### Records to process

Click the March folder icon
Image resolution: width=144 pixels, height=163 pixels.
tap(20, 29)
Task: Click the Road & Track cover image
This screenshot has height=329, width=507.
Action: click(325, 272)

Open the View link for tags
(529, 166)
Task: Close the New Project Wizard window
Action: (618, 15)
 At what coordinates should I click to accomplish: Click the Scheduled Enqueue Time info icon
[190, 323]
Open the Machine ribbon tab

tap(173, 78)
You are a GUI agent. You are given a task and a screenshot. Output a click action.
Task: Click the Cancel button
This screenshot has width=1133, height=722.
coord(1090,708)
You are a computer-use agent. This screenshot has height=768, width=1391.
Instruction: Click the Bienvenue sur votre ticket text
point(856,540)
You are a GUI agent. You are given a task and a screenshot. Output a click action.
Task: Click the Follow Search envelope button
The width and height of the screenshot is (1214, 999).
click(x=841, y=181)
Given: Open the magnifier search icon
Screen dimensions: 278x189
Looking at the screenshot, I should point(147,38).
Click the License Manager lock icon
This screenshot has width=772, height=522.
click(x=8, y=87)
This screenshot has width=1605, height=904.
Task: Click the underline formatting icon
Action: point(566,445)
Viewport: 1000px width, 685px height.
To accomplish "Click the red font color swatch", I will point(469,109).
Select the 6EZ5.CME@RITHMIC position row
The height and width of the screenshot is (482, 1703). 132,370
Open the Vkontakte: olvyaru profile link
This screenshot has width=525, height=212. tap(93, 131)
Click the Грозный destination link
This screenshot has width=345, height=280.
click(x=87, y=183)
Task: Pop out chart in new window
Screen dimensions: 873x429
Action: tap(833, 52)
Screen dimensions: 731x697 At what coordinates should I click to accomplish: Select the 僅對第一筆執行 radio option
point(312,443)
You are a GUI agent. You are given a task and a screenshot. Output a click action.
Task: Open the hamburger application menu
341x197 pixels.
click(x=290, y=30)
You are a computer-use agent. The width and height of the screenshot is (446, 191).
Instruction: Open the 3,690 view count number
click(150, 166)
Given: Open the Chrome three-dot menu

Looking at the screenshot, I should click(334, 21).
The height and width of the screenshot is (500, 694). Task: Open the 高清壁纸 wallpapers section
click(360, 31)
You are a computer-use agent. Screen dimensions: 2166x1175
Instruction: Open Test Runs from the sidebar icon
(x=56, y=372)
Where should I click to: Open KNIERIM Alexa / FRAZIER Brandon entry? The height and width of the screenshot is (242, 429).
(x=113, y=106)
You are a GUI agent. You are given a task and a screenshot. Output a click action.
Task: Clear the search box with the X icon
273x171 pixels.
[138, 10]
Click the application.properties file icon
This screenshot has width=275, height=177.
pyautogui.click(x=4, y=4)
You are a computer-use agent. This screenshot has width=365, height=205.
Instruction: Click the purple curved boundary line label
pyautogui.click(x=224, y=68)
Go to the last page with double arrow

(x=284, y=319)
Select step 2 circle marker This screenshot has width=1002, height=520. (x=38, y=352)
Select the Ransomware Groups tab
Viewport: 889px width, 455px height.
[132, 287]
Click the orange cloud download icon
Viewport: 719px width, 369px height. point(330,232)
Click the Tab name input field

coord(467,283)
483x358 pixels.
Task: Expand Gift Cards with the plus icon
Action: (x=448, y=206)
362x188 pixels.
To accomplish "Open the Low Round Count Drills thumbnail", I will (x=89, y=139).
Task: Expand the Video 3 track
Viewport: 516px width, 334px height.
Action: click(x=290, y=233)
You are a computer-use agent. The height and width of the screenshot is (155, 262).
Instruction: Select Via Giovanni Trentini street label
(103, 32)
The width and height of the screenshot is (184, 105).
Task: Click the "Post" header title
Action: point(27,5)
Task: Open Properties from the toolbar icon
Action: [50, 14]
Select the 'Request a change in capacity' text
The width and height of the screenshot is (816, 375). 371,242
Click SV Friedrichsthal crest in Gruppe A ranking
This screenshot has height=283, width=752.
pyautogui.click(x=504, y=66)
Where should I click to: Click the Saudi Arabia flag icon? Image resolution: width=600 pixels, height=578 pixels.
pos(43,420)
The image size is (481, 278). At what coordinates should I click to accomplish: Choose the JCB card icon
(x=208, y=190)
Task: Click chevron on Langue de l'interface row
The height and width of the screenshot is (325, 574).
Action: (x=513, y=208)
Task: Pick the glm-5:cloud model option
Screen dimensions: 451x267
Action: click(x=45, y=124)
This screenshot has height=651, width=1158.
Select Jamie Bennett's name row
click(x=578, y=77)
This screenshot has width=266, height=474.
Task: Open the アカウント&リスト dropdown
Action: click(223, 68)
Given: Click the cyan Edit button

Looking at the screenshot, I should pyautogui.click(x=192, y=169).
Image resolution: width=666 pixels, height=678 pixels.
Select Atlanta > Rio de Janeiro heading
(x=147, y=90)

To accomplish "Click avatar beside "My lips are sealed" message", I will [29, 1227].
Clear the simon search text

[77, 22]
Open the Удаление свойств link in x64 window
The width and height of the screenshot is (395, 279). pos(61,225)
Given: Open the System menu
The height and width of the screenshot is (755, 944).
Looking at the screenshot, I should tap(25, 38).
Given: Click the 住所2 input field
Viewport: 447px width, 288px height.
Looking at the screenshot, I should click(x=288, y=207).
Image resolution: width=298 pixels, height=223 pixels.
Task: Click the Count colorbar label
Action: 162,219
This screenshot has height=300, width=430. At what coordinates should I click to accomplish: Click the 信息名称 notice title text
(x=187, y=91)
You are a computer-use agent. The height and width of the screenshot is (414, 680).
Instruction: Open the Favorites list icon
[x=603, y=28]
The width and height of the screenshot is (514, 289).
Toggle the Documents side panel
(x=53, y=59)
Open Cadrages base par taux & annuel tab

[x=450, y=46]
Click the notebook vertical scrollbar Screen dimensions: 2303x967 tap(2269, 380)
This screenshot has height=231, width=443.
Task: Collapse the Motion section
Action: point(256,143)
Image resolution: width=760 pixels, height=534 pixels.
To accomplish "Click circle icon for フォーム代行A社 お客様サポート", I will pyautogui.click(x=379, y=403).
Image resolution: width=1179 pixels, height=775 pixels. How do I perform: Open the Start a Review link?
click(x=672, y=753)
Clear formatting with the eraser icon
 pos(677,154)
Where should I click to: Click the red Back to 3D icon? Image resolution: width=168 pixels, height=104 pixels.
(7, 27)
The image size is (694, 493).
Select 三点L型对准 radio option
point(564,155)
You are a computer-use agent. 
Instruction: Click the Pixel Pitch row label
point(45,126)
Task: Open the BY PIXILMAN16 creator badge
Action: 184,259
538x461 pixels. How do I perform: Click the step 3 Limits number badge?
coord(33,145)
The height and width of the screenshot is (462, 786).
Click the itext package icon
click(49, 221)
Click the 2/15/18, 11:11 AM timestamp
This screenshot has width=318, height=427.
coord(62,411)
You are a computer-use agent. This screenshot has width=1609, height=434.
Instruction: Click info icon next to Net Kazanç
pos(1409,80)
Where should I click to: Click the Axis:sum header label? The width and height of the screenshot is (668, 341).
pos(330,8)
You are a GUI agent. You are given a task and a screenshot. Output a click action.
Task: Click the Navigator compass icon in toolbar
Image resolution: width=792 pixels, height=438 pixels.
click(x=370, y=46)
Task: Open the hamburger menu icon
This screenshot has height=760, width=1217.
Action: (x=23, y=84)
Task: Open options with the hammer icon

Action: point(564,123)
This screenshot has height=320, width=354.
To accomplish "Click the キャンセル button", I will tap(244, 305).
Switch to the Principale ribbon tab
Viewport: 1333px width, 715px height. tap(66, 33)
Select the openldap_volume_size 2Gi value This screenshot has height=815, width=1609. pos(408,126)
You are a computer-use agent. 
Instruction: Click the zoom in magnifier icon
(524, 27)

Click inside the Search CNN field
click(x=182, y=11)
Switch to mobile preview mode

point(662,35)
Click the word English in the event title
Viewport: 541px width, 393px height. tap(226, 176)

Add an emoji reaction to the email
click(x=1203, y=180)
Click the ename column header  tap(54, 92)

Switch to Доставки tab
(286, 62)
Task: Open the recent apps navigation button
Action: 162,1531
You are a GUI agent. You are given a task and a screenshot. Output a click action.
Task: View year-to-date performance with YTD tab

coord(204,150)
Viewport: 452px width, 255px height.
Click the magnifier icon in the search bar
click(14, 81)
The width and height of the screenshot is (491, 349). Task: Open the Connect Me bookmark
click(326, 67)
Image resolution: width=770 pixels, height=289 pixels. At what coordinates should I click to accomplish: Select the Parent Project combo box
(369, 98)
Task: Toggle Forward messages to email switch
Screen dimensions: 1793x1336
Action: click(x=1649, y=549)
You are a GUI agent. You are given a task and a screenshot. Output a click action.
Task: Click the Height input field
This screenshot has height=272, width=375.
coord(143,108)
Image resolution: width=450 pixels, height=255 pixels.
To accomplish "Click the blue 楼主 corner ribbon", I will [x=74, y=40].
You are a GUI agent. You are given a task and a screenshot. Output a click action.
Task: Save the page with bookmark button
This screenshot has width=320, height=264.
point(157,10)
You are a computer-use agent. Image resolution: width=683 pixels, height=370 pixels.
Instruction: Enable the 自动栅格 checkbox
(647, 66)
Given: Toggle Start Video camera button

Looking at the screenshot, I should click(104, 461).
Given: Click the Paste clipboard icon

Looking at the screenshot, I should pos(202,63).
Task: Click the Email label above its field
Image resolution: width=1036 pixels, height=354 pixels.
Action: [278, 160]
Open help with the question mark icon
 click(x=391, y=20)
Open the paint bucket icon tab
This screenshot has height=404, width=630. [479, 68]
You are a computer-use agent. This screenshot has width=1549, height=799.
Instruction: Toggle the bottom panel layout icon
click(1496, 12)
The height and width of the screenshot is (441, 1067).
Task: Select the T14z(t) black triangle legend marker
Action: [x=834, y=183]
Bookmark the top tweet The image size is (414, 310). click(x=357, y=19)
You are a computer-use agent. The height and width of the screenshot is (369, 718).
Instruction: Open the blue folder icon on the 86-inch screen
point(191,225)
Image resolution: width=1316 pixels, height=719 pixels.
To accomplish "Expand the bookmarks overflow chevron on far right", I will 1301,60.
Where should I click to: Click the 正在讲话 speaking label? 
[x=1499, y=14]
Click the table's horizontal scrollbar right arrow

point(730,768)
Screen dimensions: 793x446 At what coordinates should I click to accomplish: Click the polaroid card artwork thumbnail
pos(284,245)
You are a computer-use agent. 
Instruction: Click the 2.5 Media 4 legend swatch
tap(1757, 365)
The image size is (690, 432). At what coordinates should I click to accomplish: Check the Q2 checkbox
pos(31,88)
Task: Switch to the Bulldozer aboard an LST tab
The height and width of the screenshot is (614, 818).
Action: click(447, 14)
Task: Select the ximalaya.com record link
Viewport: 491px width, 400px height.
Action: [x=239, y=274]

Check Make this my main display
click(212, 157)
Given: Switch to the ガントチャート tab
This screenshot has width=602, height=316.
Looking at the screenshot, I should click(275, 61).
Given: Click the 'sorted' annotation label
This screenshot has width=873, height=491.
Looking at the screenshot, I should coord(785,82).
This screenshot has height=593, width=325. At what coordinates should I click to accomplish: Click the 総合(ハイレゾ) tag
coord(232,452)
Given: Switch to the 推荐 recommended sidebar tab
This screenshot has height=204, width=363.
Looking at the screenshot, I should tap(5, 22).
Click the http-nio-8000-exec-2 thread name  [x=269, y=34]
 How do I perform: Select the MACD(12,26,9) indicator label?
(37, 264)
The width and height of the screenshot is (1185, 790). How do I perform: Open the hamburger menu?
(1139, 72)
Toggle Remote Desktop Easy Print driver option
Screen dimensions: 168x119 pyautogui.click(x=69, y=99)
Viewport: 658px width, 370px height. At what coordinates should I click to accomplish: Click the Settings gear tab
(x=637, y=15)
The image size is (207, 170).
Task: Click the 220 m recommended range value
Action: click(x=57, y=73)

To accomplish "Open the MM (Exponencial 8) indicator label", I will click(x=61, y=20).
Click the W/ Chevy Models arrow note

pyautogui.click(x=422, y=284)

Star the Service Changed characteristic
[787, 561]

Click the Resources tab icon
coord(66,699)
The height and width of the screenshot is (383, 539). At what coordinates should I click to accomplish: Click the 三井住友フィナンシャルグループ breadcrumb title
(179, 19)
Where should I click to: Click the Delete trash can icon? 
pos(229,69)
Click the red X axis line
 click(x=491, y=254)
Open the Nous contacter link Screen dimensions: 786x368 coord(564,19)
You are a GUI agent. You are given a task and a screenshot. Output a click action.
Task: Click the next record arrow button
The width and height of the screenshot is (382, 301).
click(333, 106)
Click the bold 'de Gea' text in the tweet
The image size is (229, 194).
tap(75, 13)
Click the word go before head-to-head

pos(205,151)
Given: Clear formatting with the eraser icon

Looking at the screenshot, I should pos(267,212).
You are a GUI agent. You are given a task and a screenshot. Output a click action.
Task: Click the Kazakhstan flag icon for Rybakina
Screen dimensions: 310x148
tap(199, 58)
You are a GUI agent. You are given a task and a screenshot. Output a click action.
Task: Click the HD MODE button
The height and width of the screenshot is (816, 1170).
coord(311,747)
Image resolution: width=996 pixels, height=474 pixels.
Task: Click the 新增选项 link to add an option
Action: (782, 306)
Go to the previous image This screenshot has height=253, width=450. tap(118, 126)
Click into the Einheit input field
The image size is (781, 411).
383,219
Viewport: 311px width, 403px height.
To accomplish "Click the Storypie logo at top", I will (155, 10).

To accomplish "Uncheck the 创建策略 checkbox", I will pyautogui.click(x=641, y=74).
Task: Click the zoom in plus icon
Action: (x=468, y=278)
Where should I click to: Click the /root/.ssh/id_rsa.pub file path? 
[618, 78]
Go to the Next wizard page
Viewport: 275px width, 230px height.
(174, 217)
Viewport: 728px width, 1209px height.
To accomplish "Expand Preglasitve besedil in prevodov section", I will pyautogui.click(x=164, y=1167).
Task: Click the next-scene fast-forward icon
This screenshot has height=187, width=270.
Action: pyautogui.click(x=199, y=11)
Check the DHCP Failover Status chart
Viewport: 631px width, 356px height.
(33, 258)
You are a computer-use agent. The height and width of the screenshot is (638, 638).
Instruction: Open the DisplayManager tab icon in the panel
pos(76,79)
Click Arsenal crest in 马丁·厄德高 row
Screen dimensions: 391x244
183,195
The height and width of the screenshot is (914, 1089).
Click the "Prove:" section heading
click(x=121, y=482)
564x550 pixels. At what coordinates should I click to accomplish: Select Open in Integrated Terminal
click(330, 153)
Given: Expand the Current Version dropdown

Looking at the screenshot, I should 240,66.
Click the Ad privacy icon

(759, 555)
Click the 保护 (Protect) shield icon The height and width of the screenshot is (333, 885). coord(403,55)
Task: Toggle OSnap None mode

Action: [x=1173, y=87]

### Problem details
Transcribe the lines from the one containing "is (369, 718)." through the one containing "Looking at the screenshot, I should click(275, 61).", including both of those lines.

### Result
You are a computer-use agent. The height and width of the screenshot is (369, 718).
Instruction: Open the blue folder icon on the 86-inch screen
point(191,225)
Image resolution: width=1316 pixels, height=719 pixels.
To accomplish "Expand the bookmarks overflow chevron on far right", I will 1301,60.
Where should I click to: Click the 正在讲话 speaking label? 
[x=1499, y=14]
Click the table's horizontal scrollbar right arrow

point(730,768)
Screen dimensions: 793x446 At what coordinates should I click to accomplish: Click the polaroid card artwork thumbnail
pos(284,245)
You are a computer-use agent. 
Instruction: Click the 2.5 Media 4 legend swatch
tap(1757, 365)
The image size is (690, 432). At what coordinates should I click to accomplish: Check the Q2 checkbox
pos(31,88)
Task: Switch to the Bulldozer aboard an LST tab
The height and width of the screenshot is (614, 818).
Action: click(447, 14)
Task: Select the ximalaya.com record link
Viewport: 491px width, 400px height.
Action: [x=239, y=274]

Check Make this my main display
click(212, 157)
Given: Switch to the ガントチャート tab
This screenshot has width=602, height=316.
Looking at the screenshot, I should click(275, 61).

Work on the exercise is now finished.